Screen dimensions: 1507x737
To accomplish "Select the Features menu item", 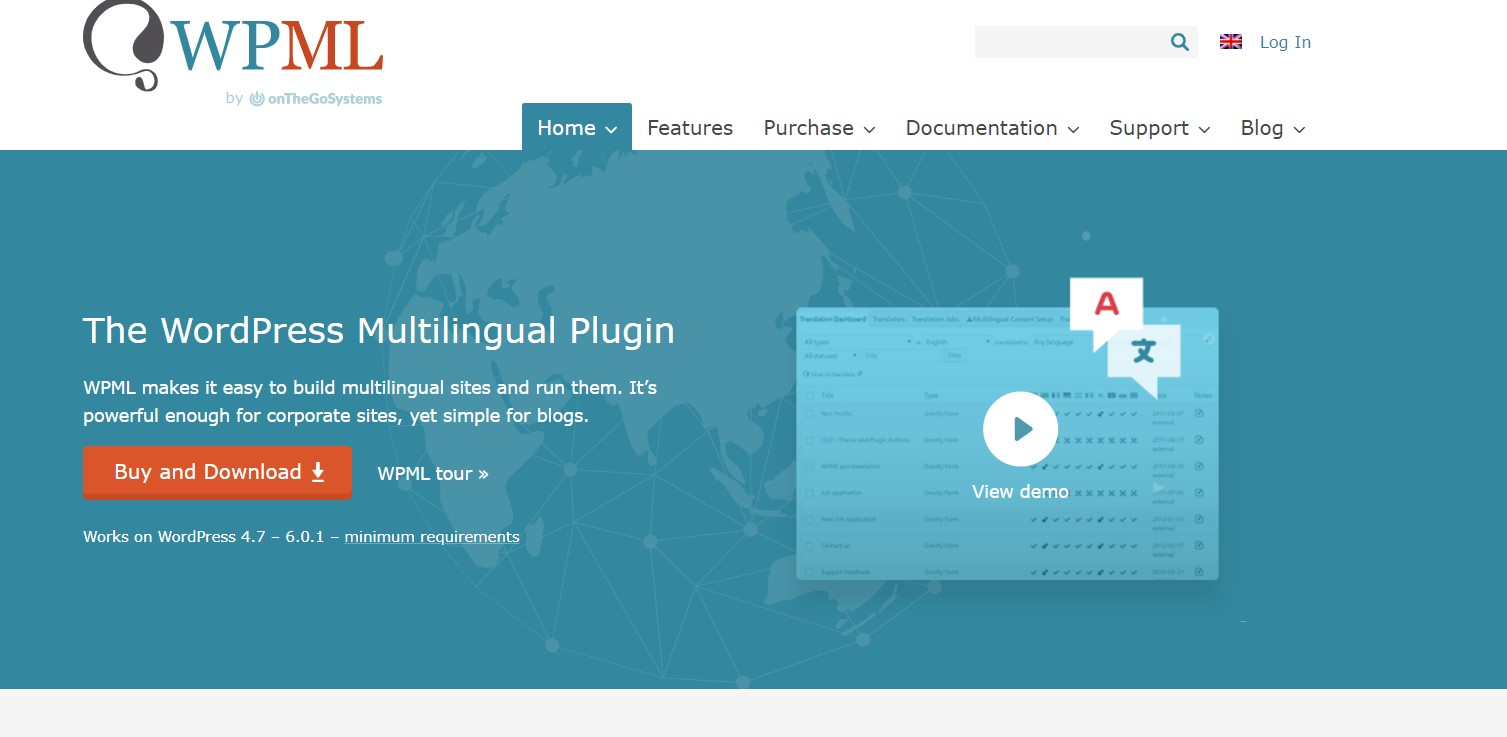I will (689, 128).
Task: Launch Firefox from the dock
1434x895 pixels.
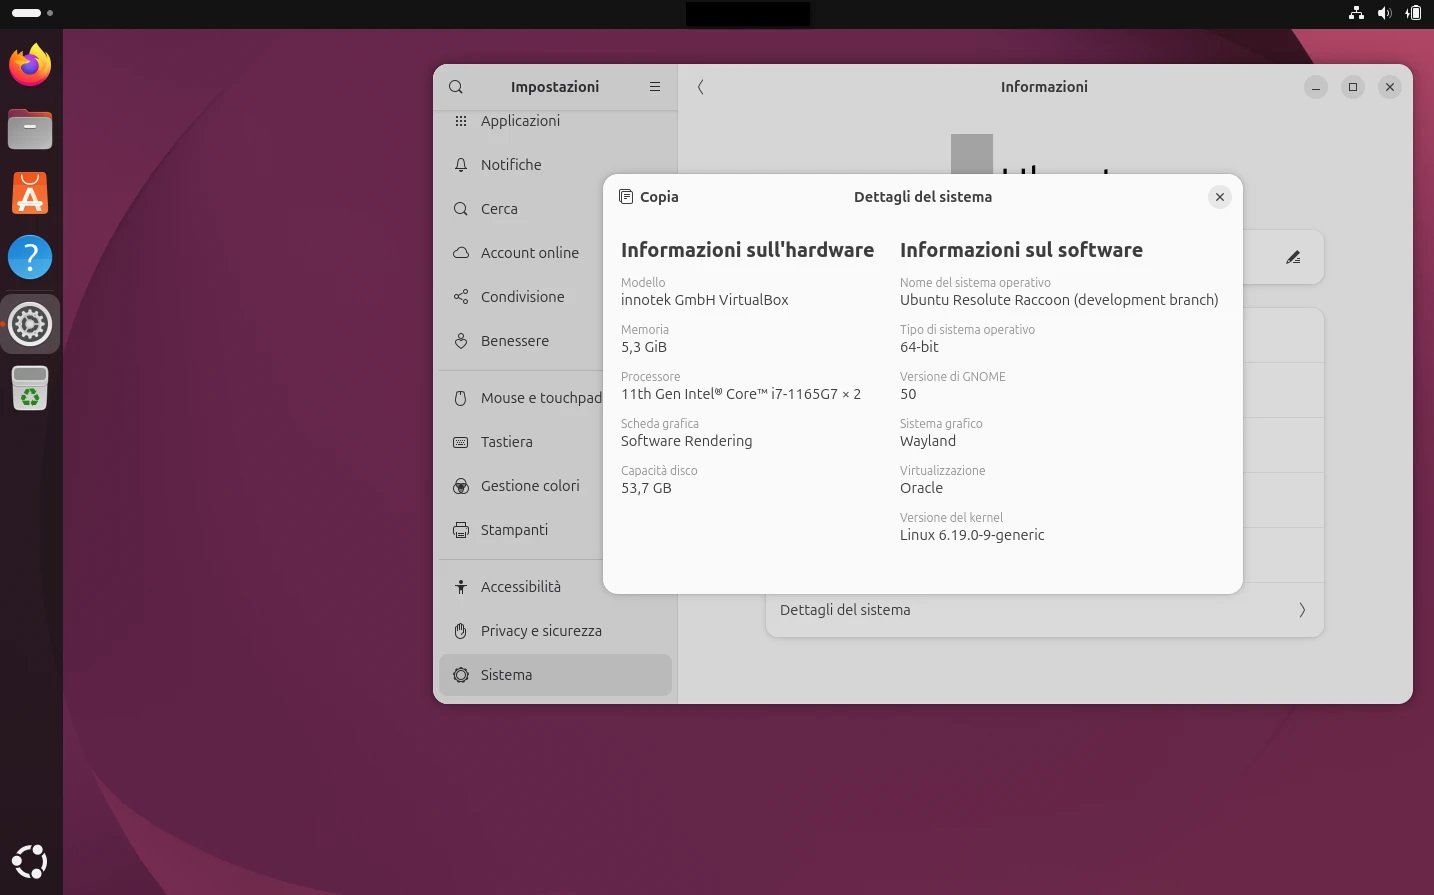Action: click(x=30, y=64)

..........

**Problem statement:** Write out exactly the lines from the one containing "Task: Launch Firefox from the dock" through the end of the records above, both included, leaving all pictures out.

**Solution below:**
Task: Launch Firefox from the dock
1434x895 pixels.
Action: click(x=30, y=64)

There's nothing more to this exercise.